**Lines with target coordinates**

····················

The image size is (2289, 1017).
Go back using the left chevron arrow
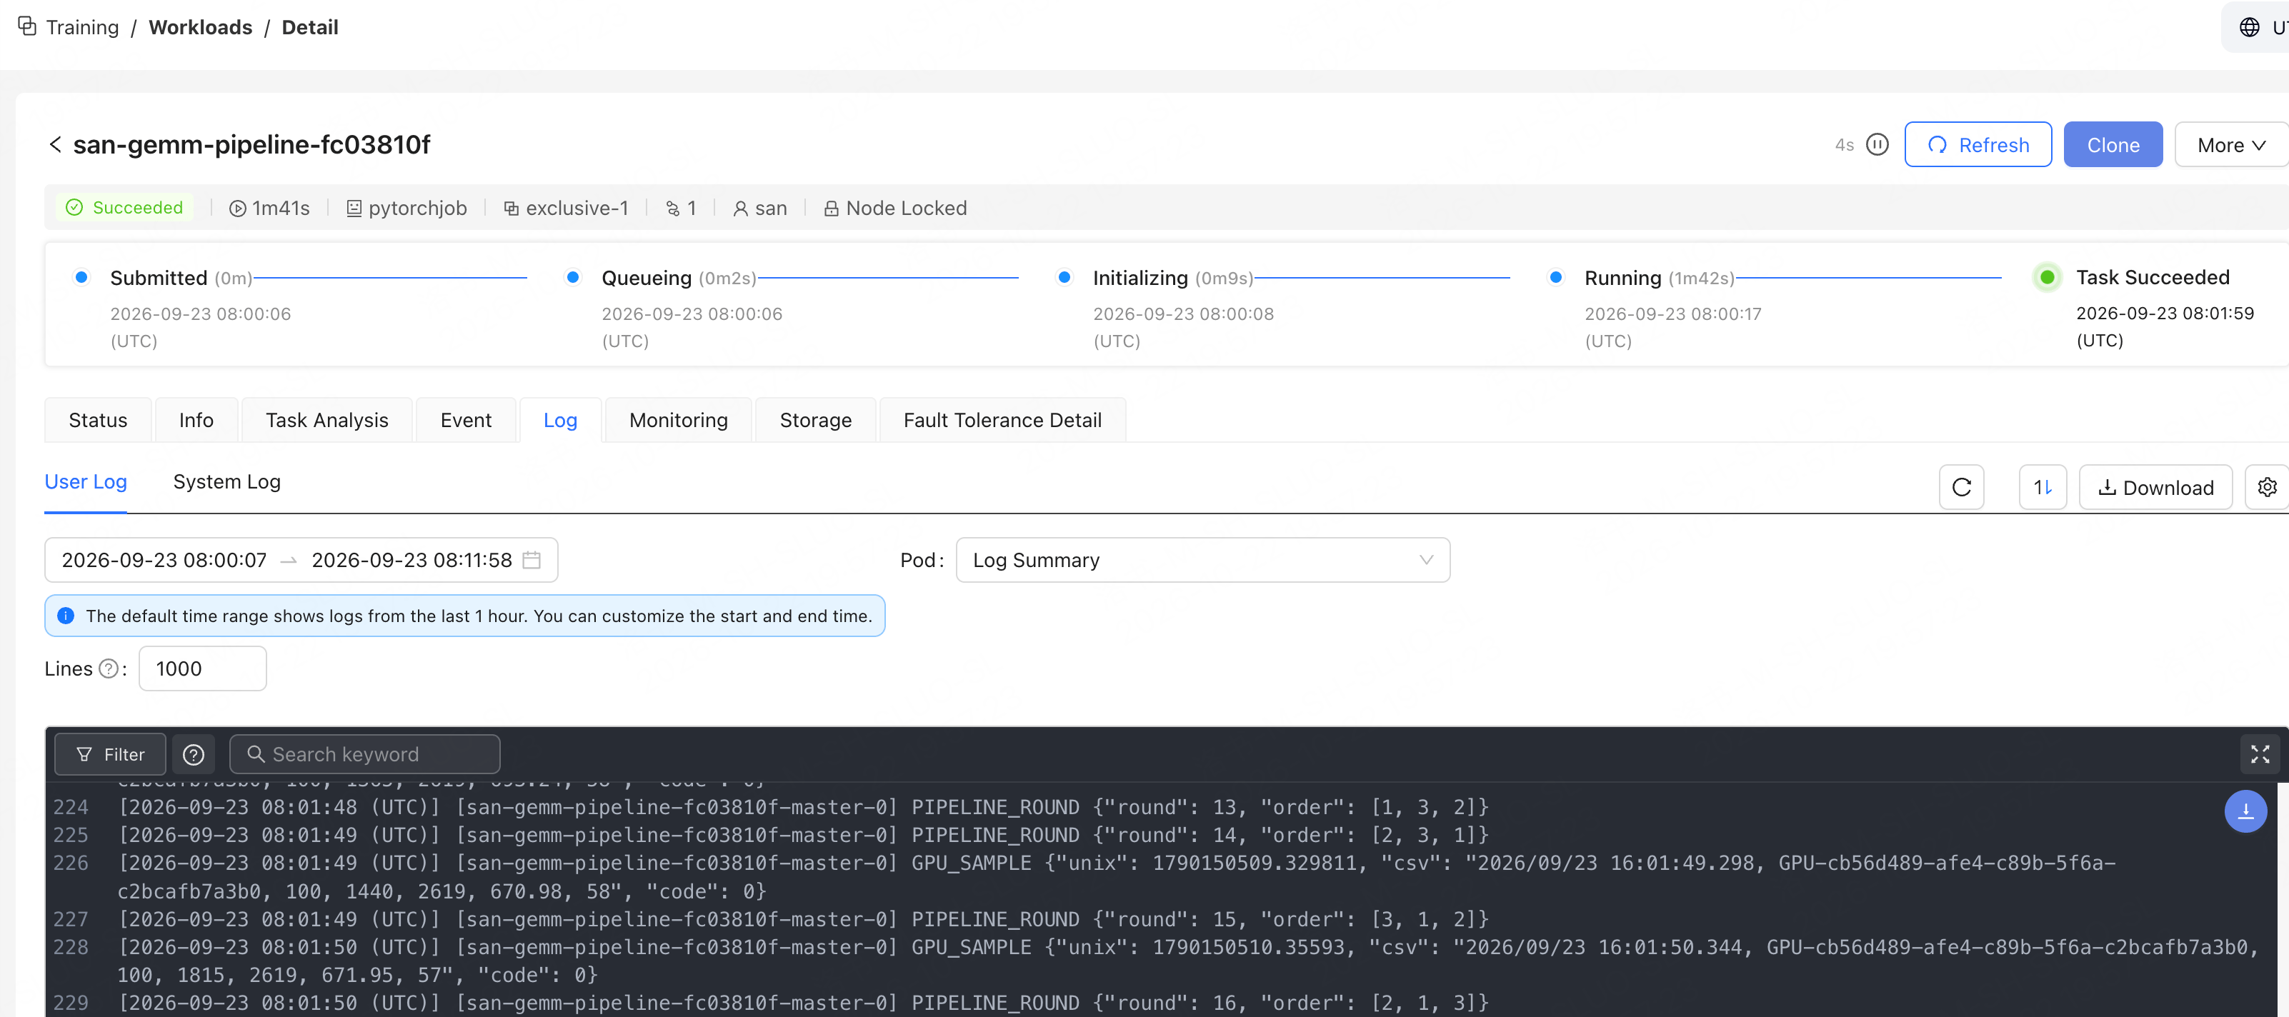55,144
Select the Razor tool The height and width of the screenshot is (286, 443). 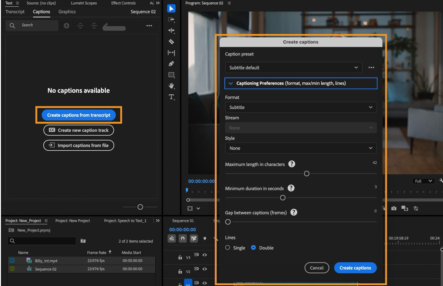click(171, 42)
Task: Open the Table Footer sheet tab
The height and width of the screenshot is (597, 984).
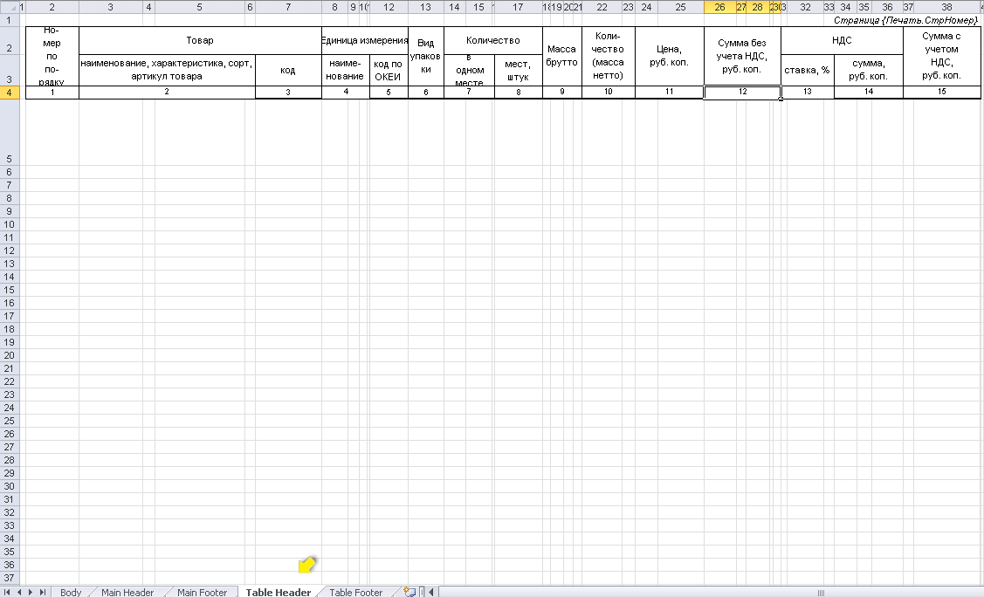Action: [355, 592]
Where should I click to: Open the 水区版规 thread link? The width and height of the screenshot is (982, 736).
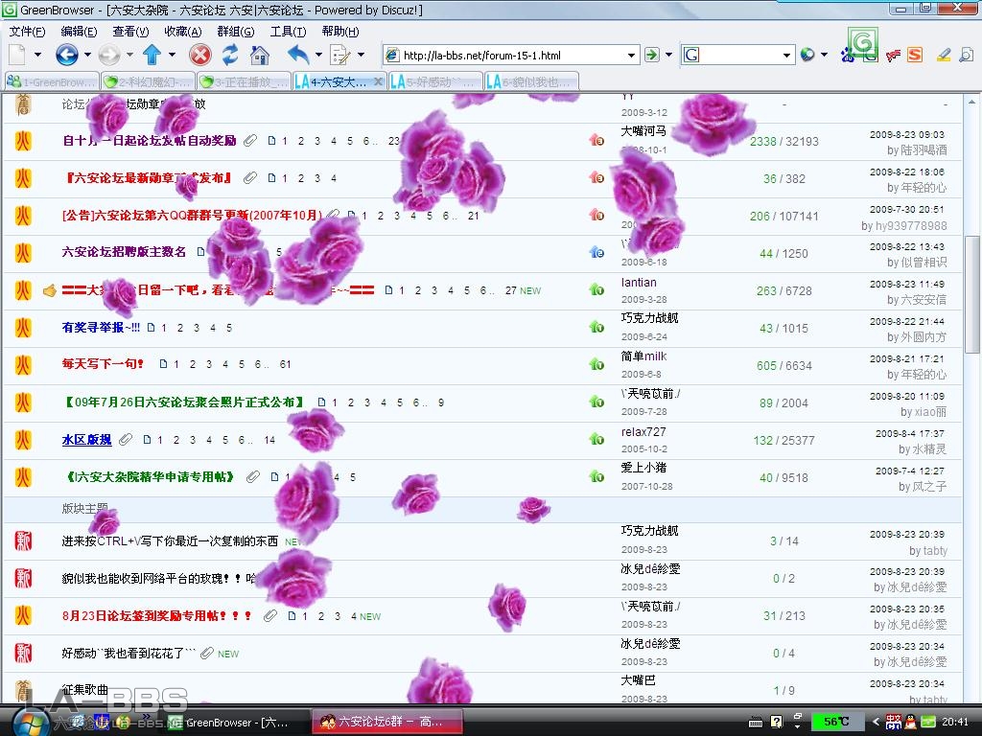tap(86, 440)
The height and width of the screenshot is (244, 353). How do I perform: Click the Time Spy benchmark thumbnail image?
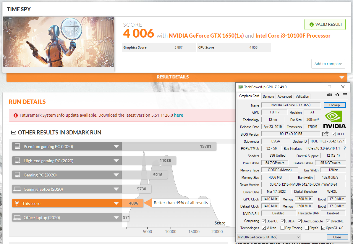point(58,42)
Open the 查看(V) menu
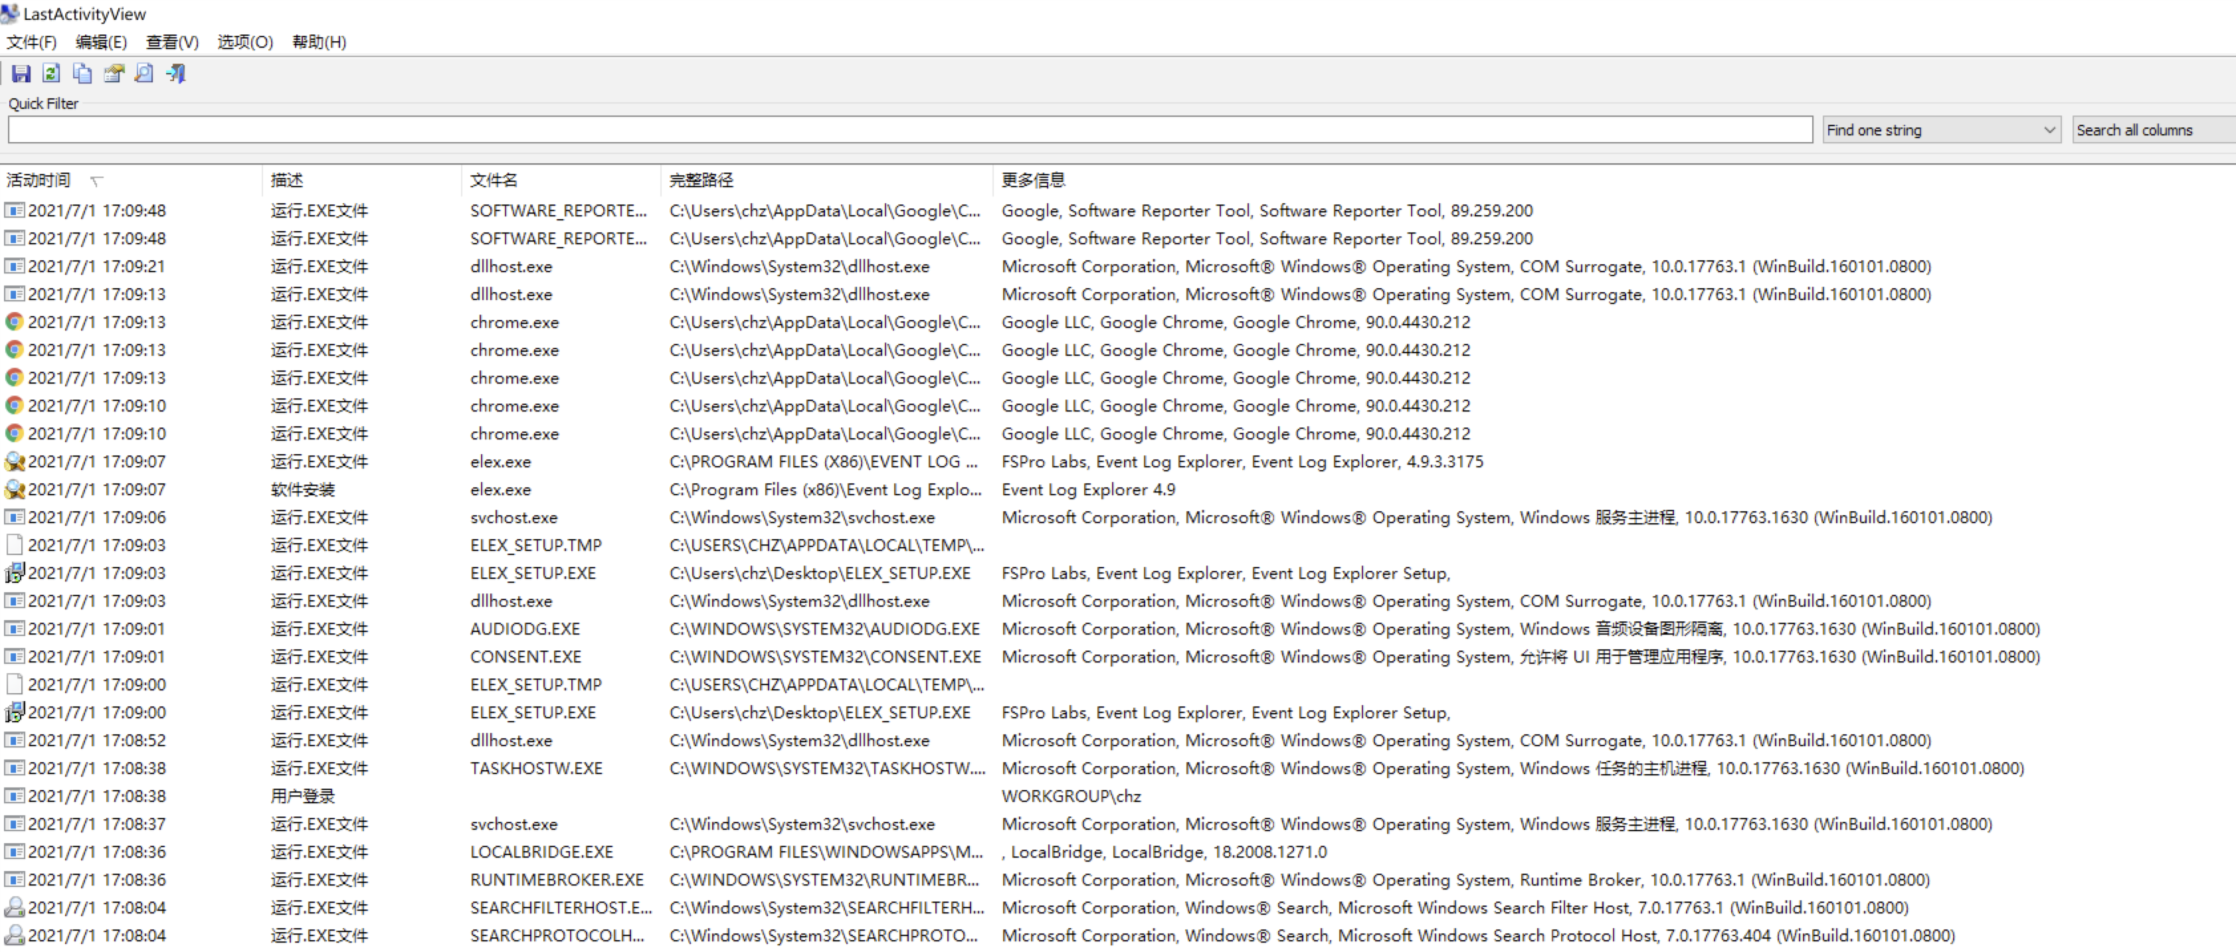The image size is (2236, 952). (x=172, y=42)
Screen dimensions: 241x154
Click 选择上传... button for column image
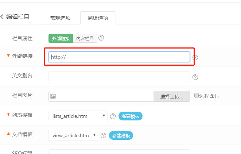coord(171,96)
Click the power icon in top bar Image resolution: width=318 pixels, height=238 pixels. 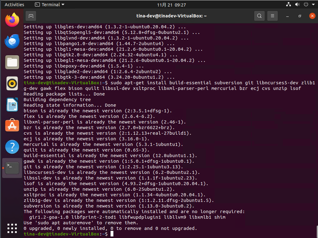click(306, 5)
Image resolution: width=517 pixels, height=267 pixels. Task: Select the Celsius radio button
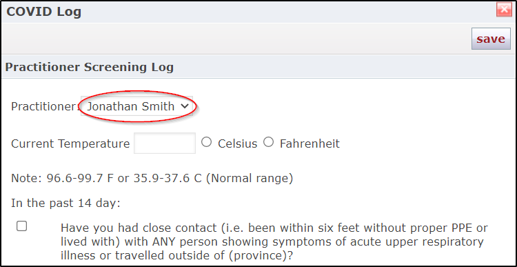[206, 143]
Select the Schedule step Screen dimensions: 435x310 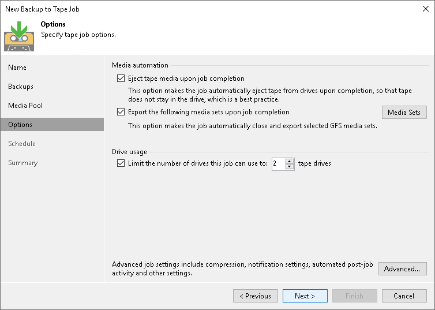(22, 144)
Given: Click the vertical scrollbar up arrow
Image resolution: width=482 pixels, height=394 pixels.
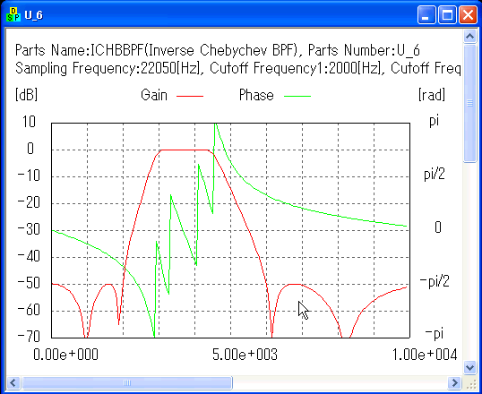Looking at the screenshot, I should 469,36.
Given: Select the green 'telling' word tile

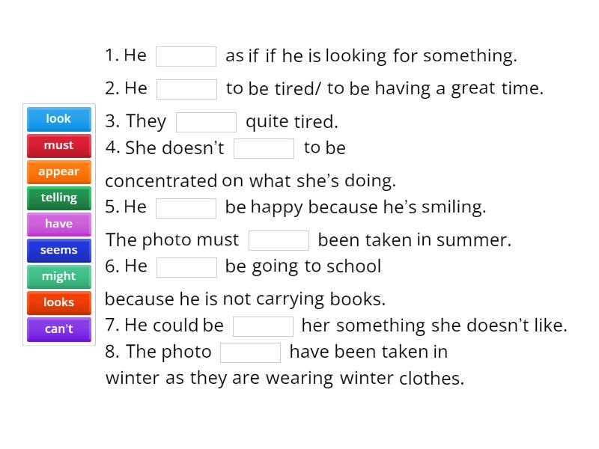Looking at the screenshot, I should (58, 198).
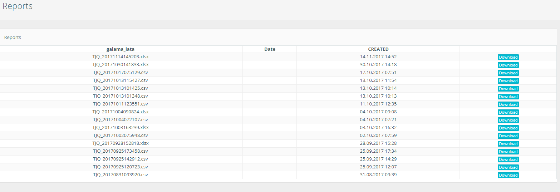Sort by the CREATED column header
Image resolution: width=560 pixels, height=192 pixels.
coord(378,49)
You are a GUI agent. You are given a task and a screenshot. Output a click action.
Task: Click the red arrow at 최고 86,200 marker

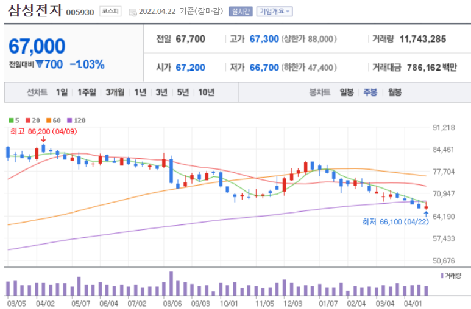coord(43,140)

····················

**Required task**
Edit the lines starting at the one that contains "Given: Click the vertical scrollbar up arrow" and ending at the last line, changing "word tile" to "letter tile" and keeping everything else the same. Leave the pictures out.

**The result**
Given: Click the vertical scrollbar up arrow
Image resolution: width=482 pixels, height=394 pixels.
Looking at the screenshot, I should 469,36.
Given: Select the green 'telling' letter tile

Looking at the screenshot, I should (58, 198).
Sort by the CREATED column header
Image resolution: width=560 pixels, height=192 pixels.
coord(378,49)
You are a GUI agent. You are given a task and a screenshot. Output a click action.
Task: Click the red arrow at 최고 86,200 marker

coord(43,140)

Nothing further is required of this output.